• [Fonte]
In occasione della Giornata Mondiale del rifugiato, che ricorre lunedì 20 giugno, Cgil, Cisl e Uil dell’Emilia-Romagna visiteranno alcuni Centri di accoglienza della nostra regione.
Negli ultimi due anni, i sindacati hanno mantenuto con la Regione Emilia-Romagna un confronto periodico sull’accoglienza dei richiedenti protezione internazionale, dal quale è recentemente scaturito un documento di valutazione e proposte, che hanno l’obiettivo di contribuire alla costruzione di un’accoglienza sempre più inclusiva.

La nostra è una Regione virtuosa, con una sistema di accoglienza che funziona e con buoni standard qualitativi, a partire dall’ hub regionale di via Mattei, dalla quale sono passate più di 12000 persone dal 2014 ad oggi, con una media di 20 giorni di permanenza. “Non possiamo che ricordare la scelta di chiusura dei due Cie operativi a Modena e Bologna, scelta che si è rivelata fondamentale per la costruzione dell’attuale sistema di accoglienza. Tali chiusure, operate dal Ministero dell’Interno, sono state anche il frutto del protagonismo del sistema delle Autonomie Locali direttamente coinvolte, della Regione e delle Organizzazioni sindacali confederali, nella convinzione che, nel caso dei Cie, si fosse di fronte a strutture degradate, inadeguate e nelle quali non erano garantiti i diritti umani.

• [Istruzioni di lavoro]
**A)** Rispondi a queste domande sul testo sull'accoglienza in Emilia-Romagna:
(i) In quale giorno ricorre la Giornata Mondiale del rifugiato?
(ii) Quante persone sono passate dall'hub regionale di via Mattei dal 2014?
(iii) In quali città erano operativi i due Cie chiusi?
**B)** Scrivi il seguito del testo sull'accoglienza in Emilia-Romagna, a partire dall'ultima frase riportata.

Dati per la localizzazione di parole ed elementi:
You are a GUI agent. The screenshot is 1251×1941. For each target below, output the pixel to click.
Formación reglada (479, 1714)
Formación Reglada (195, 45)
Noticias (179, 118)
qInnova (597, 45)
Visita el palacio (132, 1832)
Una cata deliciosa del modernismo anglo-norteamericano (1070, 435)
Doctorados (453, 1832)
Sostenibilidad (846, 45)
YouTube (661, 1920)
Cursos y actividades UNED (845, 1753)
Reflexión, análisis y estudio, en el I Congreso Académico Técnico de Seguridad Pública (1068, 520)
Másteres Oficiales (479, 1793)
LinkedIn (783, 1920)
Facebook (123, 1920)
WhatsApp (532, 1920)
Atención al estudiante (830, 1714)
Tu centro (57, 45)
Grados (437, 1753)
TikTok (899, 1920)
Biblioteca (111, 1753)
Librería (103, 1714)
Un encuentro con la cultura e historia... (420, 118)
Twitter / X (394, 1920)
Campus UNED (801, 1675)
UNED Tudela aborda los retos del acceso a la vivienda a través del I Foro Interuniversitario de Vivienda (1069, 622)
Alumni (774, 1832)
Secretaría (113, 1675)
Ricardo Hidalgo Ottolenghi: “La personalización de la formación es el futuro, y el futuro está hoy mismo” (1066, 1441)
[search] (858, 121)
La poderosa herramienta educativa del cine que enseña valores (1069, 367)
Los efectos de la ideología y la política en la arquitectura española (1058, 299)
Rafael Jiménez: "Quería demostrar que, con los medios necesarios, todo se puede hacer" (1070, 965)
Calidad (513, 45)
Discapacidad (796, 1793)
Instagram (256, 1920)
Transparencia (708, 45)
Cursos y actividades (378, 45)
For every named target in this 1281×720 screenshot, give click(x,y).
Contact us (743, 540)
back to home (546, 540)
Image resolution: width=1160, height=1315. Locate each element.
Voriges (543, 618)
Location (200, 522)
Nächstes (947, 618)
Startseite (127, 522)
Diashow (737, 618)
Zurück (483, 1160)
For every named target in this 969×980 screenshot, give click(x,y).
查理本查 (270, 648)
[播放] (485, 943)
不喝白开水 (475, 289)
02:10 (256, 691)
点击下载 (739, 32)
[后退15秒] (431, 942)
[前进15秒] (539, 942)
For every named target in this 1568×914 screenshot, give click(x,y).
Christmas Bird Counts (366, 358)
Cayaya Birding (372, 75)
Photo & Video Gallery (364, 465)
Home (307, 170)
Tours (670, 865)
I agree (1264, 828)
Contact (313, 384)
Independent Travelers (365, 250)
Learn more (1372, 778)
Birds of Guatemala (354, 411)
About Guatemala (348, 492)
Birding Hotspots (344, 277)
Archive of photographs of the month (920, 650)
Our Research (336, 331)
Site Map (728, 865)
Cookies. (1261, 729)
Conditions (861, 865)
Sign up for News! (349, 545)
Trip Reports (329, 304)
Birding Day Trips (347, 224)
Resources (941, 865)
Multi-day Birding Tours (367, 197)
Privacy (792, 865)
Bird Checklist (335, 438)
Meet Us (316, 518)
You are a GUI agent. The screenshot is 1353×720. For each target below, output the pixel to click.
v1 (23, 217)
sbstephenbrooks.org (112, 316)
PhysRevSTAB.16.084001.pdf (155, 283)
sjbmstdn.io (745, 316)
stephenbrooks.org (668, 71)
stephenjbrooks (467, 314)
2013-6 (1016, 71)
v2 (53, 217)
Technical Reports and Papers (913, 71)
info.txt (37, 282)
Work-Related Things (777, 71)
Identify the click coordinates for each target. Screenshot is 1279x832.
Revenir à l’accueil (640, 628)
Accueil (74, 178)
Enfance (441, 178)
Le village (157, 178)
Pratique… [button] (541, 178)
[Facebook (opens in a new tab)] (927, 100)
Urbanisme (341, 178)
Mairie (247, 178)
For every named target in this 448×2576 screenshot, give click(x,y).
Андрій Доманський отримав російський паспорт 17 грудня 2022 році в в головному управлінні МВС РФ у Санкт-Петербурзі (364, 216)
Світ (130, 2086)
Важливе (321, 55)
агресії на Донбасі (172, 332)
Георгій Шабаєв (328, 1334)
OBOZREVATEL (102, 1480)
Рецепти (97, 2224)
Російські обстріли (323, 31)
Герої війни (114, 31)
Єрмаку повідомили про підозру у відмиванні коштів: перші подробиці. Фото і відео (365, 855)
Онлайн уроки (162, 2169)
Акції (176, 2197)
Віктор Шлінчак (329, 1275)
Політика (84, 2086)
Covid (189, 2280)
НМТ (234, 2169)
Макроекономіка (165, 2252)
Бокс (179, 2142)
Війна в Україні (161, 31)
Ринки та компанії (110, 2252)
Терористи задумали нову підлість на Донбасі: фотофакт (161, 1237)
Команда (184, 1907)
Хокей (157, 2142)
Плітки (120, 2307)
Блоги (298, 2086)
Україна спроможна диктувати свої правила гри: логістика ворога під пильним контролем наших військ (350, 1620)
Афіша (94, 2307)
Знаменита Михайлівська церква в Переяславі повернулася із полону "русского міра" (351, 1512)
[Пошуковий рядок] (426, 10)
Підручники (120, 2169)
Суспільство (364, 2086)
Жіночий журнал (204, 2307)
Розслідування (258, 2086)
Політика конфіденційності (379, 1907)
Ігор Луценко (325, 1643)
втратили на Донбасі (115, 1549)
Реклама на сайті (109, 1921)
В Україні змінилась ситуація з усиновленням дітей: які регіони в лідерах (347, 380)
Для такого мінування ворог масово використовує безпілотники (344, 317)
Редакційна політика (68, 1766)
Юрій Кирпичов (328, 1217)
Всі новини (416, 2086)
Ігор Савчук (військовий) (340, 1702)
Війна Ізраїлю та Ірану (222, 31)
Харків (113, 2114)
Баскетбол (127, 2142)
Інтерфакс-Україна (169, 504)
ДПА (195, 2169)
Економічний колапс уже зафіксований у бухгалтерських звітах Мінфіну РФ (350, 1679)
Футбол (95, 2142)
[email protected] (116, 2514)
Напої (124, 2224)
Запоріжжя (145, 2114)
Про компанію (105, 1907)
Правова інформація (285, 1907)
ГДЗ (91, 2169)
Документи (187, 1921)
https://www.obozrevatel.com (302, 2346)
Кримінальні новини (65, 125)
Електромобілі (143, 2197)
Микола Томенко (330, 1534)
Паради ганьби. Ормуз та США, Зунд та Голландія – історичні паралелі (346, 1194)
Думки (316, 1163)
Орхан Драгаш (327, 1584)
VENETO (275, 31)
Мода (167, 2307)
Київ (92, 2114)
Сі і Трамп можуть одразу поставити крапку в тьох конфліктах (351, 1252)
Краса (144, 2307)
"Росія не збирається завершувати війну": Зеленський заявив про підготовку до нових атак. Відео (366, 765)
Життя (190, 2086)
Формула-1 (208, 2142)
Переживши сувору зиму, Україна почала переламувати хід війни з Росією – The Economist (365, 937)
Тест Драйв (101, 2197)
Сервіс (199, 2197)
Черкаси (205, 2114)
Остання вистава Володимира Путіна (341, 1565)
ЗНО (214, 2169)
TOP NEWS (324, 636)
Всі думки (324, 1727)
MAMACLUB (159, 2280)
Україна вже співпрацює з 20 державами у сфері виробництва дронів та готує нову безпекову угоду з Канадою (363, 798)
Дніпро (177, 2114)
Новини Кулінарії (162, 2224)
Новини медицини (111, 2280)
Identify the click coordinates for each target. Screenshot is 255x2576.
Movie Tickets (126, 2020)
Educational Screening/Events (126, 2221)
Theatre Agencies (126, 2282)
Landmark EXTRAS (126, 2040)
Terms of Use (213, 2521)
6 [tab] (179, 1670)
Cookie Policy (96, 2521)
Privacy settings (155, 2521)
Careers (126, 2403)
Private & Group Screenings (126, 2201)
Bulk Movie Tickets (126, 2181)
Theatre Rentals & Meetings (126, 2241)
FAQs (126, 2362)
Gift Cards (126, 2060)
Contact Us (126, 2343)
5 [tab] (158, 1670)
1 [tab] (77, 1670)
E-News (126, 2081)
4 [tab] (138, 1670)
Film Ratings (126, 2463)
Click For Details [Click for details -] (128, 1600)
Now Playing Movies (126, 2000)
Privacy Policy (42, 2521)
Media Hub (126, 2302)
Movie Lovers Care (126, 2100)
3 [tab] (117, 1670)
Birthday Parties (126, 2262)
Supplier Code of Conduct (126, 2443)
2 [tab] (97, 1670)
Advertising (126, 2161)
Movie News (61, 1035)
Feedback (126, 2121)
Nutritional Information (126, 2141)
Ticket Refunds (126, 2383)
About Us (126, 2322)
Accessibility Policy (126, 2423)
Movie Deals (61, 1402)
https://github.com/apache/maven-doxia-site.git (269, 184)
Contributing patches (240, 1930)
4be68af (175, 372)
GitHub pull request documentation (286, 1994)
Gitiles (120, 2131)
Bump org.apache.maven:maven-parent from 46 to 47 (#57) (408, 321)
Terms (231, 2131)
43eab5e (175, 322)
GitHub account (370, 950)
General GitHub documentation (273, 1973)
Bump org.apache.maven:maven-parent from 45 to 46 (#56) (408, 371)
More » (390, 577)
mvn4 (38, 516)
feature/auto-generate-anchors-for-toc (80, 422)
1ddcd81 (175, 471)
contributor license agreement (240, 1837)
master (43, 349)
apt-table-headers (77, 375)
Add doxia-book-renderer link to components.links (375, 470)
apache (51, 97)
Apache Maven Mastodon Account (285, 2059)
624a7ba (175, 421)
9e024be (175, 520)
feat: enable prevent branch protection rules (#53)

• [Esercizi risolti]
**A)**
(i) Lunedì 20 giugno.
(ii) Più di 12000.
(iii) A Modena e a Bologna.

**B)**
Ad ogni livello del sistema di accoglienza è infatti necessario garantire trasparenza, legalità, diritti delle persone accolte e diritti del lavoro di chi opera nelle strutture”. I dati relativi alle strutture di accoglienza dell’Emilia Romagna indicano la netta prevalenza delle presenze nelle strutture temporanee in capo alle Prefetture (Cas), rispetto al sistema Sprar. Anche per questo motivo, attualmente l’accoglienza ha servizi e livelli qualitativi non omogenei, in particolare per quanto riguarda il supporto a percorsi di inclusione sociale, come la mediazione linguistico-culturale, l’orientamento e informazione legale o i servizi per l’inserimento lavorativo.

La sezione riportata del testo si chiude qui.